WHAT THIS TASK INVOLVES: In every row below, change "column header" to "column heading" and leave everything else untouched.

RECORDS PROVIDED:

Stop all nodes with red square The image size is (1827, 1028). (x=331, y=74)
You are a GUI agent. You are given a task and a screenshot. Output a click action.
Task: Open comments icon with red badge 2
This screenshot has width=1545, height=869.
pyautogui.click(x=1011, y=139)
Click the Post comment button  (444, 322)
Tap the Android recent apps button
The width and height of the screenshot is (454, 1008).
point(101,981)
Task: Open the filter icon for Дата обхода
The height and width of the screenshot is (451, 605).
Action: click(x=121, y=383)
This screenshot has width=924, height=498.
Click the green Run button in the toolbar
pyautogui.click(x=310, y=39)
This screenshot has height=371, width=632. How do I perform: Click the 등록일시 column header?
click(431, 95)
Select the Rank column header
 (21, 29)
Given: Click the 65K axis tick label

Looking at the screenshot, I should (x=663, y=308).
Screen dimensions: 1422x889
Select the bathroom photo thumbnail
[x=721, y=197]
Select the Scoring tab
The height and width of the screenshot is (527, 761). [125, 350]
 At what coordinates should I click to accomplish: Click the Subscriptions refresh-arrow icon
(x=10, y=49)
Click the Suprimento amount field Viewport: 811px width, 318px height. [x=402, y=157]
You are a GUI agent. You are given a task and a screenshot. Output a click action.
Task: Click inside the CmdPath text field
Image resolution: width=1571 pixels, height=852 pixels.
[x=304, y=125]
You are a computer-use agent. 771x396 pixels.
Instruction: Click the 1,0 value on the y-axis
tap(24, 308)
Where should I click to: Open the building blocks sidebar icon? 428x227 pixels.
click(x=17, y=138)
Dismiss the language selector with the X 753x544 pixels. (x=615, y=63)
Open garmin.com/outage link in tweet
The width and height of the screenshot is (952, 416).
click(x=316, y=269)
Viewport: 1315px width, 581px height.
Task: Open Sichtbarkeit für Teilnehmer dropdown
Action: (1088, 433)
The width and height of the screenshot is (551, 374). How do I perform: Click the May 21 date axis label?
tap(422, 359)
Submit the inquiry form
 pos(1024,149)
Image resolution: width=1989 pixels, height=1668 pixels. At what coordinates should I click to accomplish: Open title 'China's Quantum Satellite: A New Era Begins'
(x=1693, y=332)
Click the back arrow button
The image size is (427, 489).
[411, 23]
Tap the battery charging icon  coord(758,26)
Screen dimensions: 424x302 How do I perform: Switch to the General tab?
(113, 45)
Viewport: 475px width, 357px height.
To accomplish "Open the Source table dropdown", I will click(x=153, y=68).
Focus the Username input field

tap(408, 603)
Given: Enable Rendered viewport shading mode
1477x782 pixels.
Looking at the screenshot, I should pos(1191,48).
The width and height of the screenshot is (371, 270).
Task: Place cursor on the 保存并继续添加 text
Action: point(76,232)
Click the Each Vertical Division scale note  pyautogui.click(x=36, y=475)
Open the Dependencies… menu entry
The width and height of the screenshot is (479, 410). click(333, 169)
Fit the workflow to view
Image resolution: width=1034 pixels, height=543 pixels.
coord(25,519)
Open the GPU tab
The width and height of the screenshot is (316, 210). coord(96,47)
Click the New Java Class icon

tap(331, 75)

TASK RESULT:
Stop all nodes with red square The image size is (1827, 1028). (x=331, y=74)
You are a GUI agent. You are given a task and a screenshot. Output a click action.
Task: Open comments icon with red badge 2
This screenshot has width=1545, height=869.
pyautogui.click(x=1011, y=139)
Click the Post comment button  (444, 322)
Tap the Android recent apps button
The width and height of the screenshot is (454, 1008).
point(101,981)
Task: Open the filter icon for Дата обхода
The height and width of the screenshot is (451, 605).
Action: click(x=121, y=383)
This screenshot has width=924, height=498.
Click the green Run button in the toolbar
pyautogui.click(x=310, y=39)
This screenshot has height=371, width=632. How do I perform: Click the 등록일시 column heading?
click(431, 95)
Select the Rank column heading
 (21, 29)
Given: Click the 65K axis tick label

Looking at the screenshot, I should (x=663, y=308).
Screen dimensions: 1422x889
Select the bathroom photo thumbnail
[x=721, y=197]
Select the Scoring tab
The height and width of the screenshot is (527, 761). [125, 350]
 At what coordinates should I click to accomplish: Click the Subscriptions refresh-arrow icon
(x=10, y=49)
Click the Suprimento amount field Viewport: 811px width, 318px height. [x=402, y=157]
You are a GUI agent. You are given a task and a screenshot. Output a click action.
Task: Click inside the CmdPath text field
Image resolution: width=1571 pixels, height=852 pixels.
[x=304, y=125]
You are a computer-use agent. 771x396 pixels.
Instruction: Click the 1,0 value on the y-axis
tap(24, 308)
Where should I click to: Open the building blocks sidebar icon? 428x227 pixels.
click(x=17, y=138)
Dismiss the language selector with the X 753x544 pixels. (x=615, y=63)
Open garmin.com/outage link in tweet
The width and height of the screenshot is (952, 416).
click(x=316, y=269)
Viewport: 1315px width, 581px height.
Task: Open Sichtbarkeit für Teilnehmer dropdown
Action: (1088, 433)
The width and height of the screenshot is (551, 374). How do I perform: Click the May 21 date axis label?
tap(422, 359)
Submit the inquiry form
 pos(1024,149)
Image resolution: width=1989 pixels, height=1668 pixels. At what coordinates should I click to accomplish: Open title 'China's Quantum Satellite: A New Era Begins'
(x=1693, y=332)
Click the back arrow button
The image size is (427, 489).
[411, 23]
Tap the battery charging icon  coord(758,26)
Screen dimensions: 424x302 How do I perform: Switch to the General tab?
(113, 45)
Viewport: 475px width, 357px height.
To accomplish "Open the Source table dropdown", I will click(x=153, y=68).
Focus the Username input field

tap(408, 603)
Given: Enable Rendered viewport shading mode
1477x782 pixels.
Looking at the screenshot, I should pos(1191,48).
The width and height of the screenshot is (371, 270).
Task: Place cursor on the 保存并继续添加 text
Action: point(76,232)
Click the Each Vertical Division scale note  pyautogui.click(x=36, y=475)
Open the Dependencies… menu entry
The width and height of the screenshot is (479, 410). click(333, 169)
Fit the workflow to view
Image resolution: width=1034 pixels, height=543 pixels.
coord(25,519)
Open the GPU tab
The width and height of the screenshot is (316, 210). coord(96,47)
Click the New Java Class icon

tap(331, 75)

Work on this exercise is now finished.